Most NPUs available today are not actually optimized for AI processing. Rather, they are variations of former CPU, GPU, or DSP designs. Every neural network has varying processing and memory requirements and offers unique processing challenges that make those derivative NPU architectures a less-than-ideal choice. Expedera’s Origin^TM is a purpose-built AI processing architecture focusing on primitives that comprise neural network layers and feature packet-based processing optimized for different networks and workloads.

Let’s take a more relatable approach to understanding a neural network. At a very high level, a neural network is a series of layers, each with its own unique characteristics. The unique characteristics of the layers are best visualized as a series of 3D blocks, with some layers being ‘taller,’ ‘wider,’ or ‘deeper’ than others.

Typical AI processors struggle with AI network layers variances. They are designed to handle consistent memory and processing loads; layer variances lead to low utilization and inefficiencies such as excess power consumption, delayed results, and degraded user experience. It’s clear that a more efficient NPU solution is needed, and that’s where Expedera’s packet-based solution comes in, offering a superior alternative to traditional processors.

So what is a packet, and why do they matter? Think of packets as very small, efficient portions of the path of neural networks. Expedera breaks down the layer computations so that a small bundle of data (the packet), which includes all the required dependencies, can traverse the entire defined portion of the network. These packets are reorderable and dispatchable to any available execution unit.
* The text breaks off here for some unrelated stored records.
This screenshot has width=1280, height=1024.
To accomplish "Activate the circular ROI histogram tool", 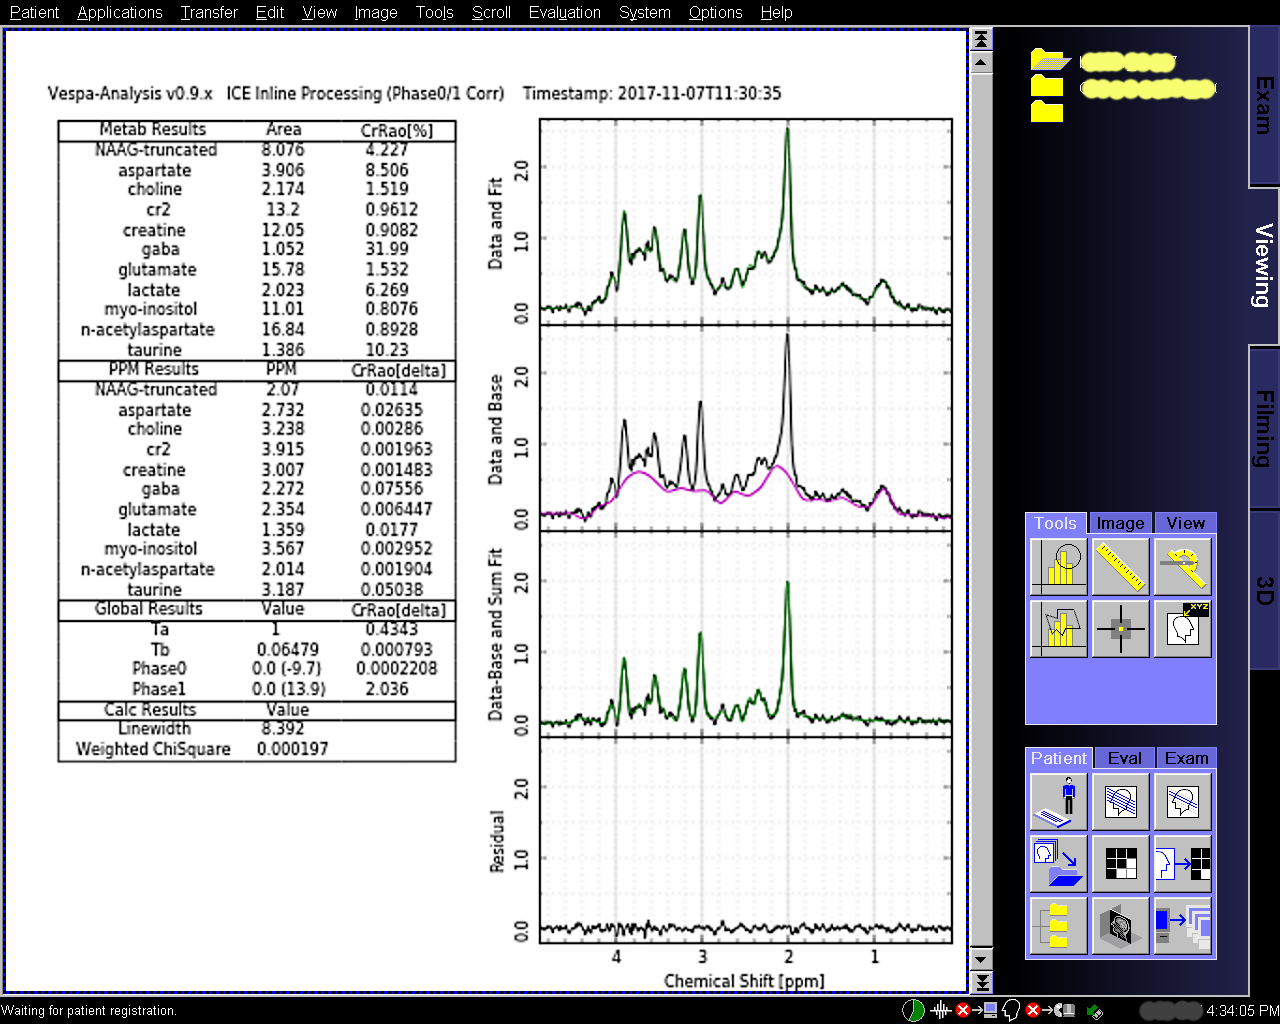I will coord(1058,566).
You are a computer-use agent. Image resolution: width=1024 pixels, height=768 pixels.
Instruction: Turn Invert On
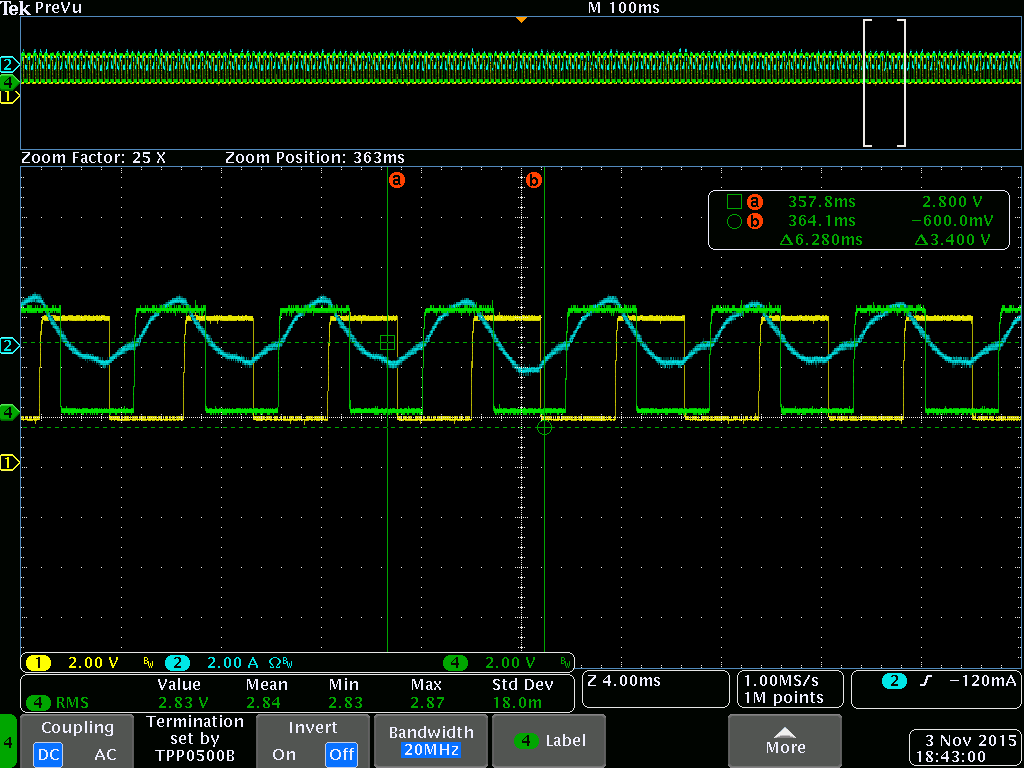(x=284, y=754)
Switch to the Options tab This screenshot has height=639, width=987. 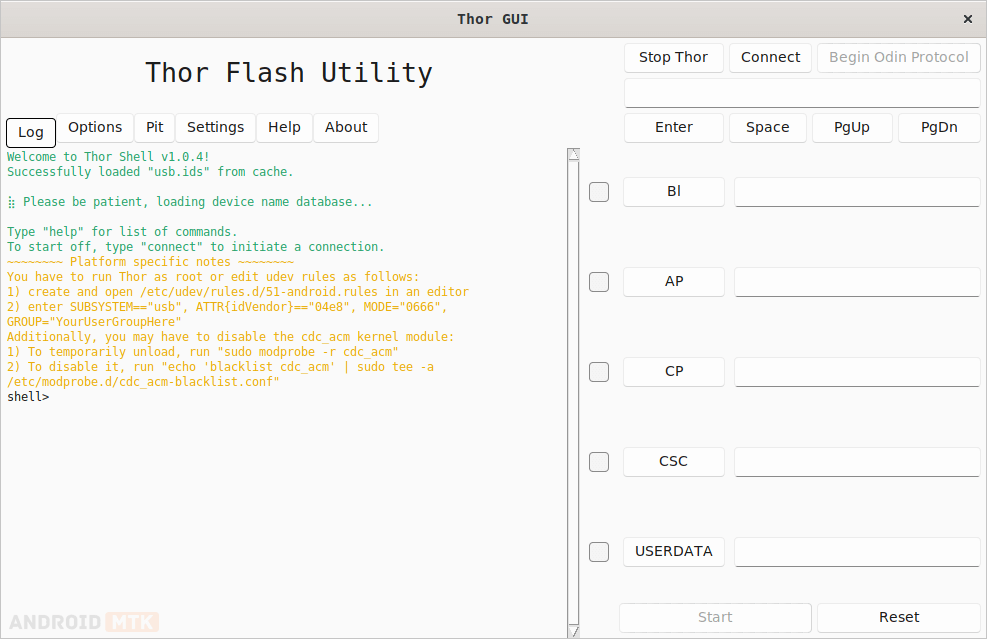click(x=95, y=127)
This simple yet effective approach simplifies connections, optimizes memory access at any scale, and ultimately significantly boosts efficiency and performance, providing a reassuring alternative to the inefficiencies of typical NPUs.
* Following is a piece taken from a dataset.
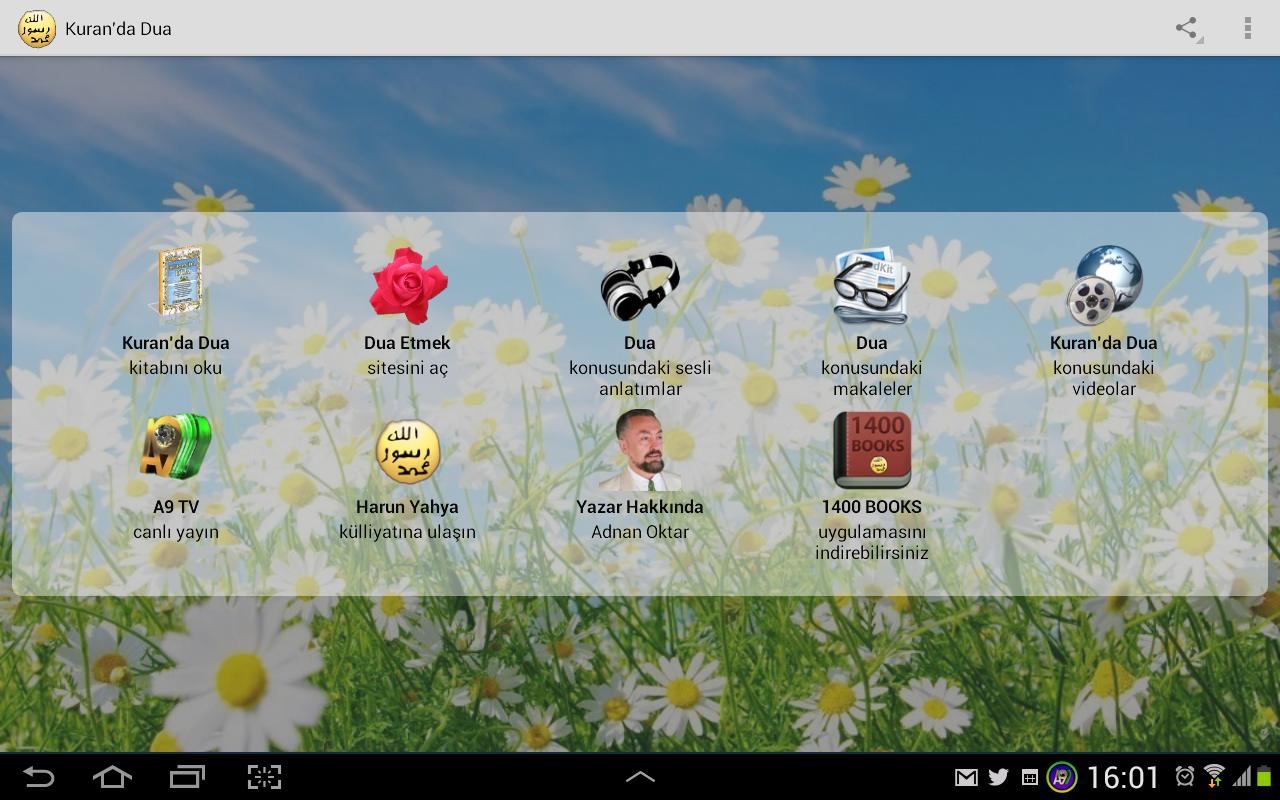Viewport: 1280px width, 800px height.
Task: Launch the A9 TV live broadcast icon
Action: 176,449
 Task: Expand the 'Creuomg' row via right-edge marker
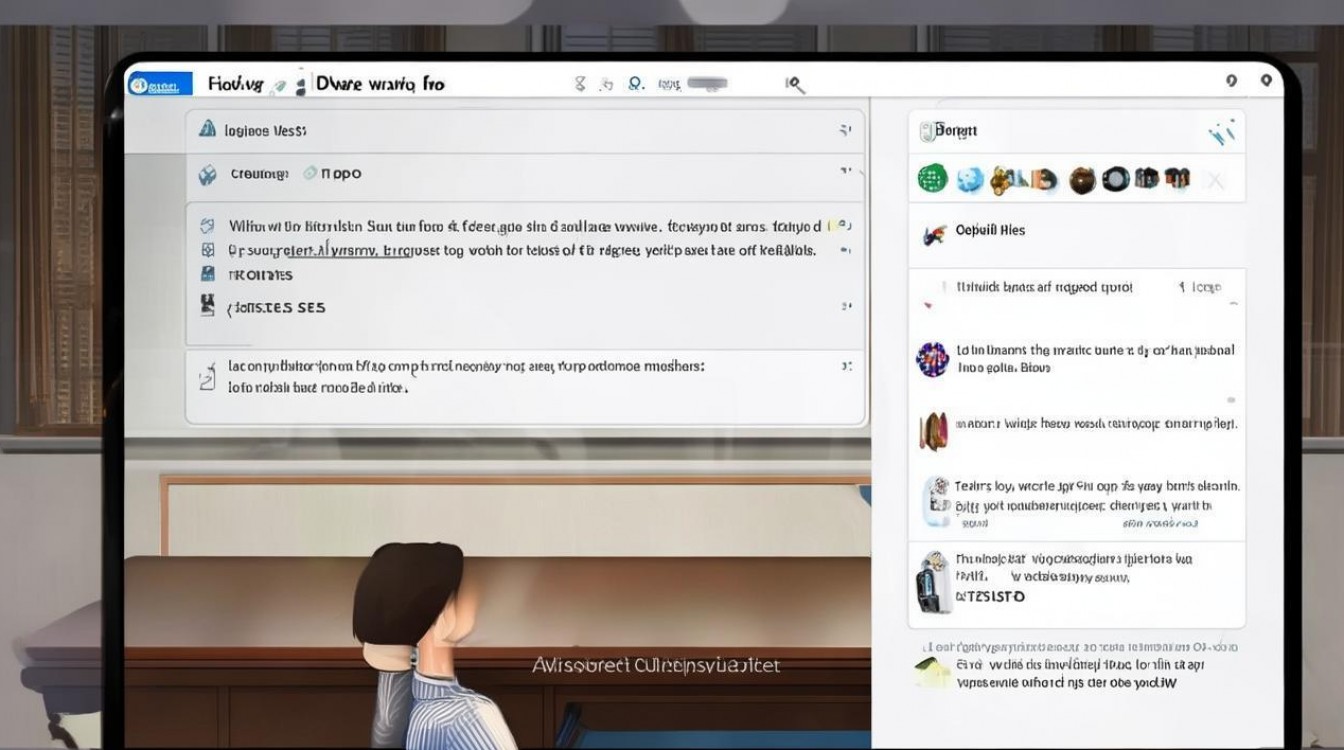click(x=845, y=173)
A key advantage of packets is the ability to optimize the computation of activations. Typical NPUs process one layer at a time and must store all the activations of the still-to-be-used layer before proceeding to the next layer. By breaking each layer into packets, Expedera enables multiple layers to be processed concurrently. In this packet-based traversal of the network, an activation is removed from memory after it is no longer needed, a practical benefit that decreases the number of cycles required to transfer activations to and from external memory (DDR). This approach can minimize and even eliminate activation moves to external memory, a significant practical advantage.

Optimizing network traversal through packets increases MAC utilization by enabling parallel computations and memory accesses. In other words, the Expedera NPU delivers more operations per second for a given frequency and number of MAC cores. Higher MAC utilization, in turn, increases throughput without adding additional bandwidth or compute.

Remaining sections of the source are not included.